___ SOURCE MATERIAL ___

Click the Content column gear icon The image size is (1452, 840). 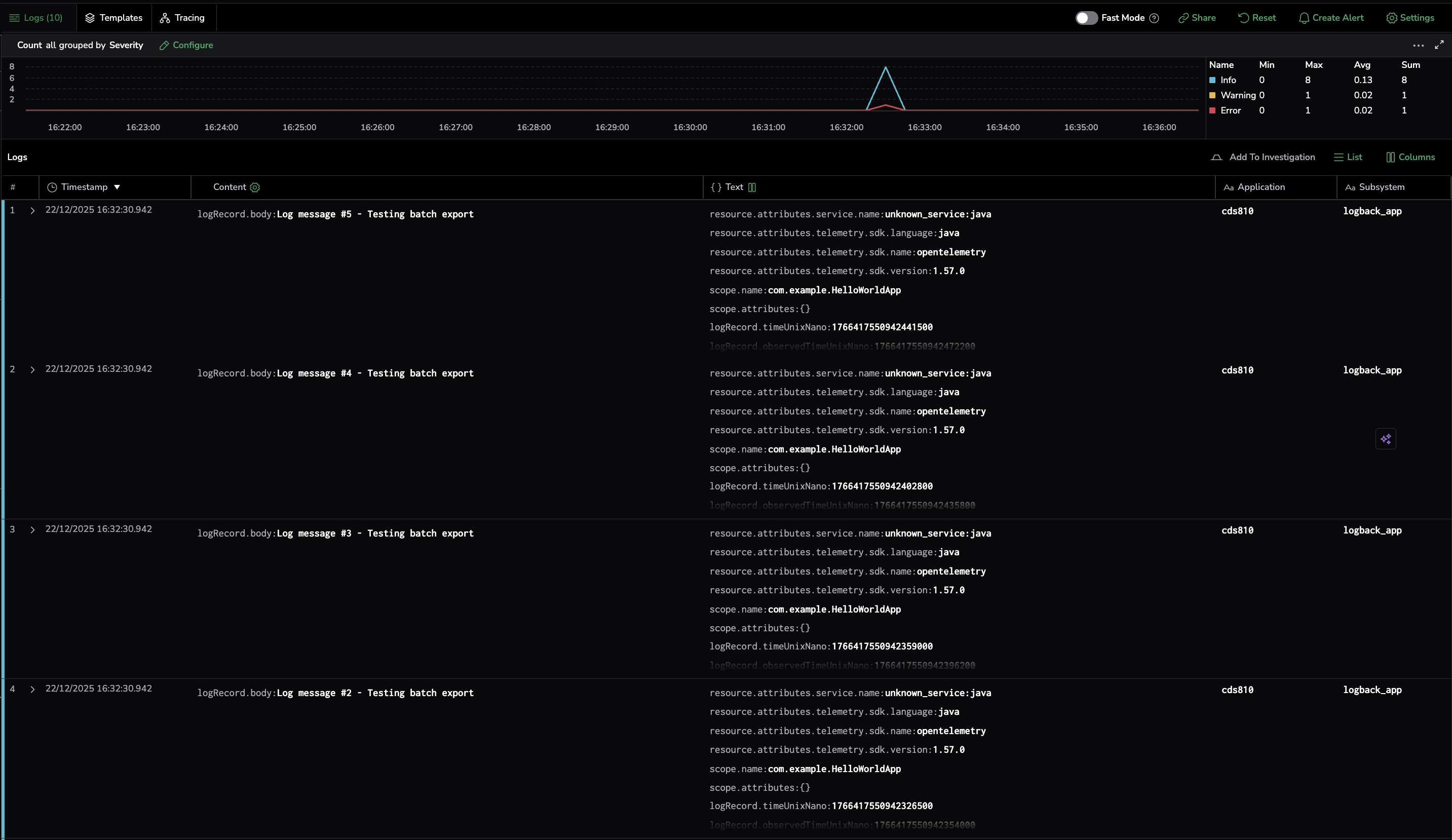(x=255, y=187)
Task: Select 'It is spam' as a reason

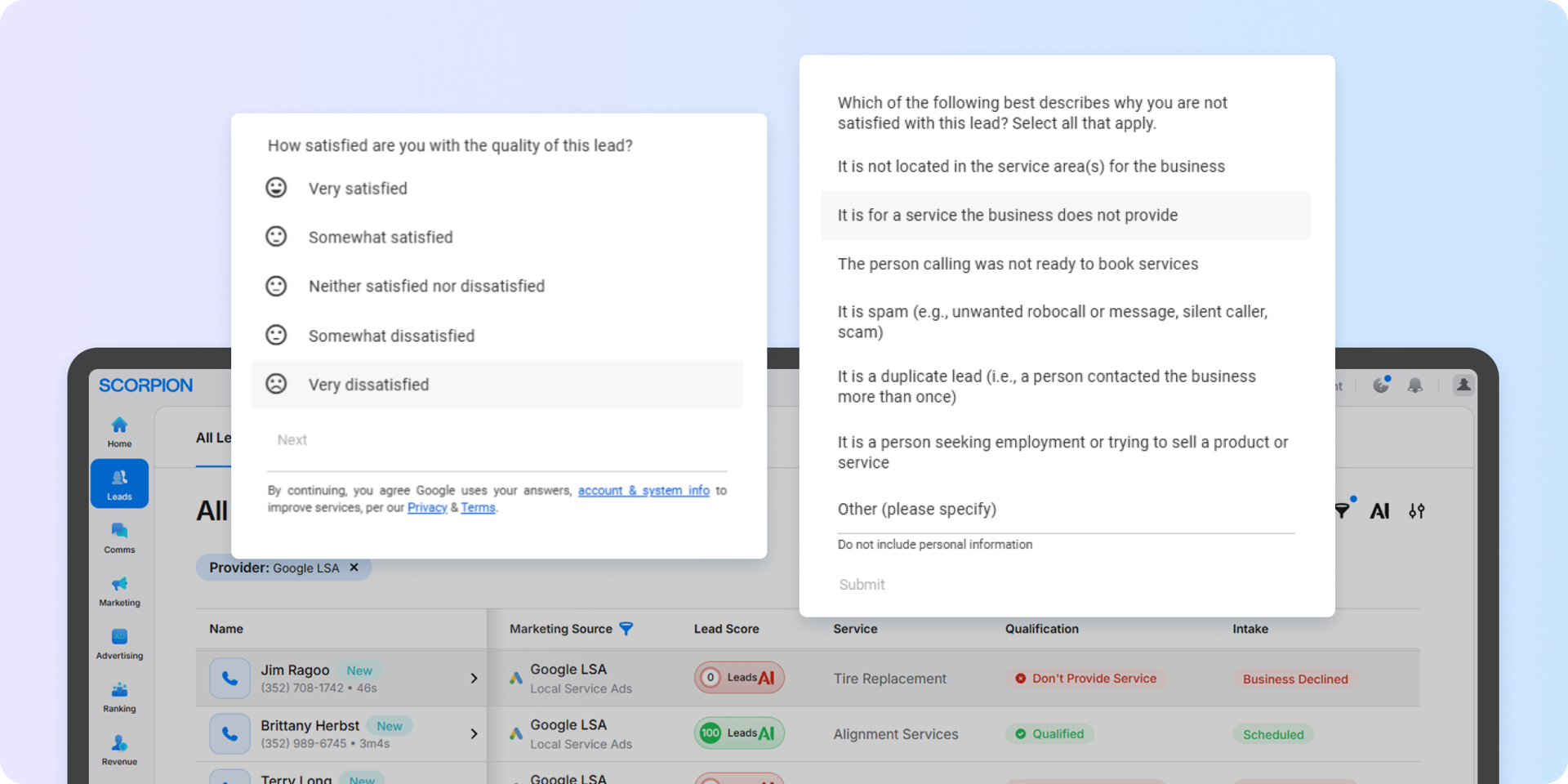Action: pos(1053,321)
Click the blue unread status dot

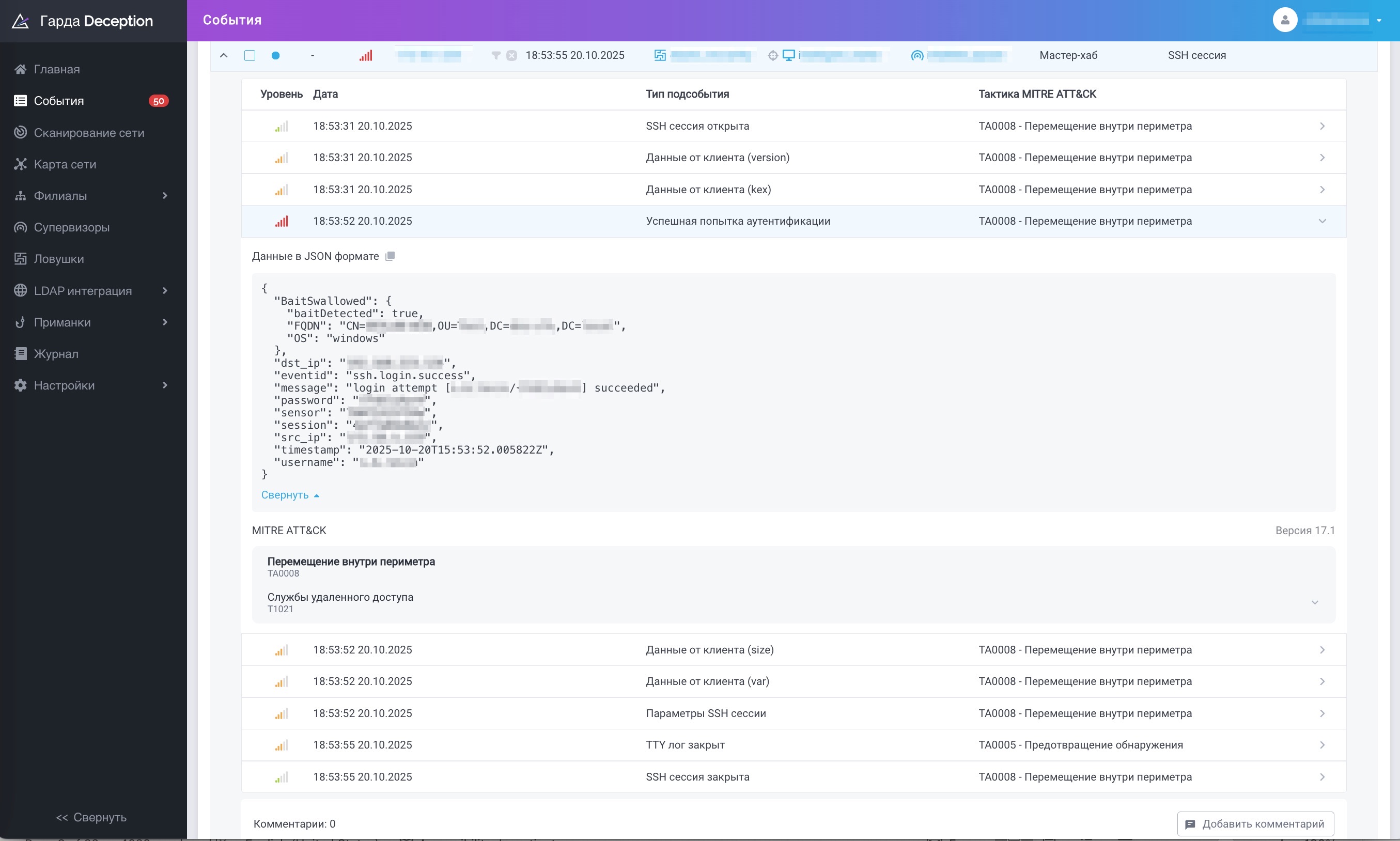click(x=275, y=56)
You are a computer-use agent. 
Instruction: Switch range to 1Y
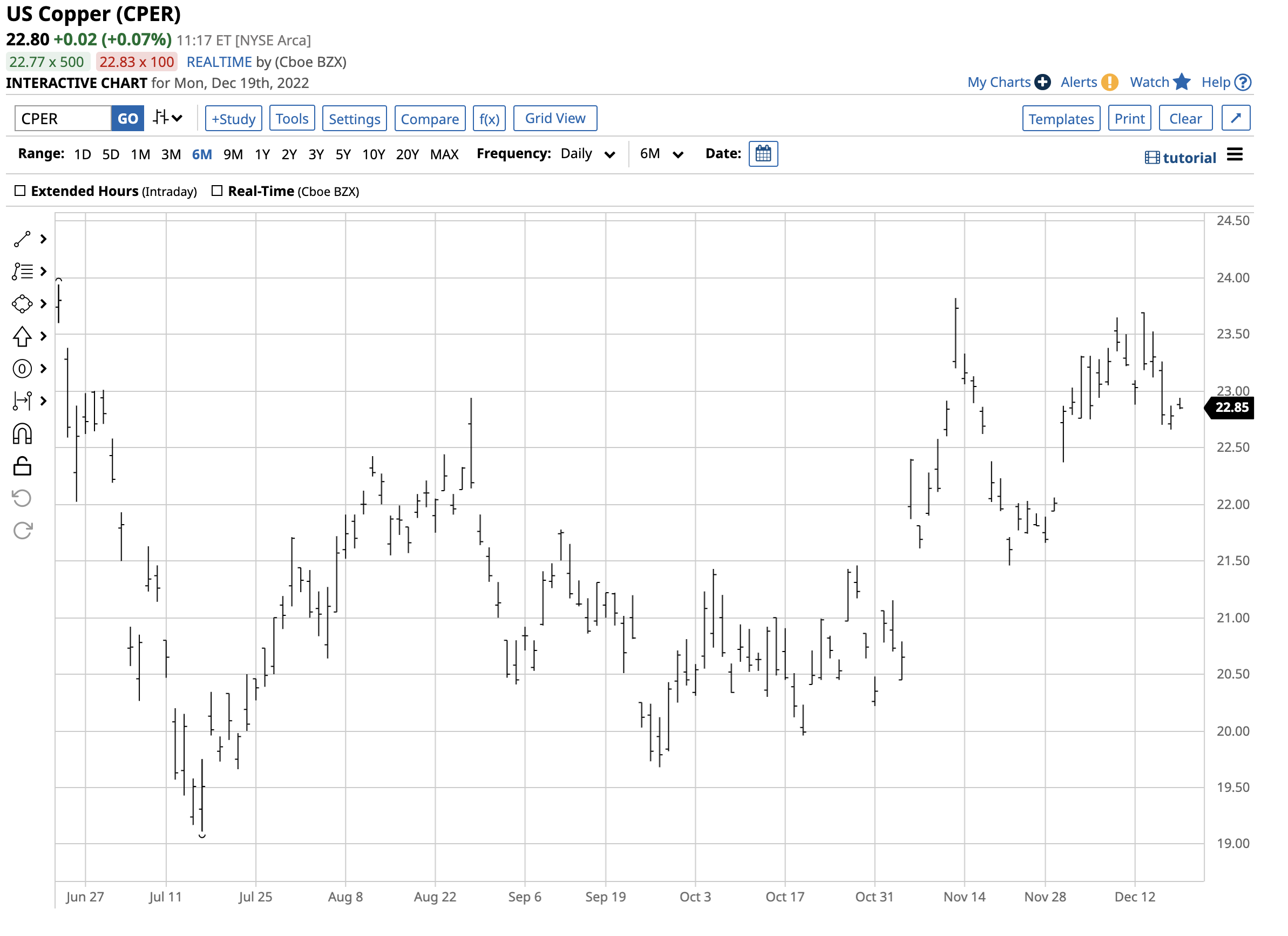pos(262,154)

___

## INSTRUCTIONS FOR THE TASK
Starting from the line where "Task: Select 'It is spam' as a reason" appears, copy every line through the end of the material, both ends included, but no pictures.

## TASK OUTPUT
Task: Select 'It is spam' as a reason

Action: pos(1053,321)
Click the blue unread status dot

click(x=275, y=56)
You are a computer-use agent. 
Instruction: Switch range to 1Y
pos(262,154)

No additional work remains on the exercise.